With post-modernist fingerprints all over the scene, corrupt law enforcement agencies miming purposeful activity, and a largely indifferent public being spoon-fed official non-explanations, the crime of the century—disappearance of passion and meaning, the flesh and blood of poetry—is likely to remain unsolved. Meanwhile, the finger-pointing continues: Derrida. Bernstein. Ashbery. Graham. Lousy editors. Ring-kissing critics. Tradition-phobic poets. The MFA factory. Attention-Deficit readers.
While keystone cop book-blurbers rush to and fro, praising each other’s efforts; while note-taking critics hear noises in the cellar and run to the attic to investigate; and while hall-of-fame editors take pictures of the crime scene to display on their walls, we, the victim’s family, friends, and lovers are left in silence trying to sustain the memory of the beloved body, trying to describe to others what was once compelling and alive.

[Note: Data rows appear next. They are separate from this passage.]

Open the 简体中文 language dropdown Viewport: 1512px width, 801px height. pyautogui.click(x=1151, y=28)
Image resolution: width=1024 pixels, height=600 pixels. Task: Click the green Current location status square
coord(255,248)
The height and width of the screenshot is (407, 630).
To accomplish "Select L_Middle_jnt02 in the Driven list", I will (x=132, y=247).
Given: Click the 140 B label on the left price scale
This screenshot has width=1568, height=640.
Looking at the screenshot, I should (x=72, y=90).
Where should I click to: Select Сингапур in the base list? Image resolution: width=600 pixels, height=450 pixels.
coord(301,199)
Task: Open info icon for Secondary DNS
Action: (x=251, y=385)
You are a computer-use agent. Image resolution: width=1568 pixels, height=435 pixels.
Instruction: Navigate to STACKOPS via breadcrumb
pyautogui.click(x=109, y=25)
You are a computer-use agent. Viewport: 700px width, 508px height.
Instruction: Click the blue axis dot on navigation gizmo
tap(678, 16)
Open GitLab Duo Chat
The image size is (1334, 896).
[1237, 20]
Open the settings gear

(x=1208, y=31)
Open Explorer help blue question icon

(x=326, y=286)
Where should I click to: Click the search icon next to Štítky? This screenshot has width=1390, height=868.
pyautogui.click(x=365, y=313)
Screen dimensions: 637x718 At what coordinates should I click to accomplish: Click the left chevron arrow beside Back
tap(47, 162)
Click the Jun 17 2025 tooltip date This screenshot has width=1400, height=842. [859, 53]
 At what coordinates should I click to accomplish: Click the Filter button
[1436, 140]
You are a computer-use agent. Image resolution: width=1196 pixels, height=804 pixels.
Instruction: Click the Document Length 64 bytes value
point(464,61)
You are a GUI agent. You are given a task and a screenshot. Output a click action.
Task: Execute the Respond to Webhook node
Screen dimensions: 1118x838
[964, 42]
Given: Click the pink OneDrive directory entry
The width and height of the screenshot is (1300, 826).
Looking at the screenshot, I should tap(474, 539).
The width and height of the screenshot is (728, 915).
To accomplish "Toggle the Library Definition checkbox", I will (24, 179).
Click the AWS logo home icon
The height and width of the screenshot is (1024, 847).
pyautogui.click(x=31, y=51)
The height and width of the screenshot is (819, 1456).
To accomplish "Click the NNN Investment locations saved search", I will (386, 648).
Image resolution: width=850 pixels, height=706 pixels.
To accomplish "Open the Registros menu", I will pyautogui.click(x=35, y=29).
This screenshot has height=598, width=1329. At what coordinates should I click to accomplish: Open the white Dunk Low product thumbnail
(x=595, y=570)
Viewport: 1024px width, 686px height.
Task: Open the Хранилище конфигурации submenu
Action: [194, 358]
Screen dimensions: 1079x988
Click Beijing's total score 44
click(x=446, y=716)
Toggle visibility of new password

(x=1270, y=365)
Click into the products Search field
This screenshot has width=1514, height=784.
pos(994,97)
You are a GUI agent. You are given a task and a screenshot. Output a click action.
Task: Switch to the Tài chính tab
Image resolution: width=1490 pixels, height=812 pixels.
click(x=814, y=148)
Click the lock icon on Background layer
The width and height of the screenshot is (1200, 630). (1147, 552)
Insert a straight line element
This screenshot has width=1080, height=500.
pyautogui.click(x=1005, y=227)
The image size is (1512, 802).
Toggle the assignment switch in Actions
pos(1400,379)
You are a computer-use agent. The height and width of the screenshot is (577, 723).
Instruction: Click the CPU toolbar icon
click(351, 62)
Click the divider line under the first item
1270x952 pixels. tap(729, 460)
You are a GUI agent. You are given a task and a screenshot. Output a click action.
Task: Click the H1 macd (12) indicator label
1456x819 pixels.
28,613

In this issue of Perihelion, we explore poetry’s morphological echo, through discussion with a leading, finger-on-the-pulse critic, Steve Burt; through translations torn soul-first from their native language, through the profile of a poet who walks in narrative and post-narrative worlds, alert in both, eye on the body at all times; through reviews of today’s practitioners by impossible-to-fool reporters, and through a selection of poetry that ranges far in voice and style but keeps after that tantalizing shape under the sheet.
Welcome to this end-of-winter issue of Perihelion, wherein we deliver to you, the reader, the shape of the body; even, at times, the body itself—the longed-for presence of real poetry. Take a look. The evidence is all here.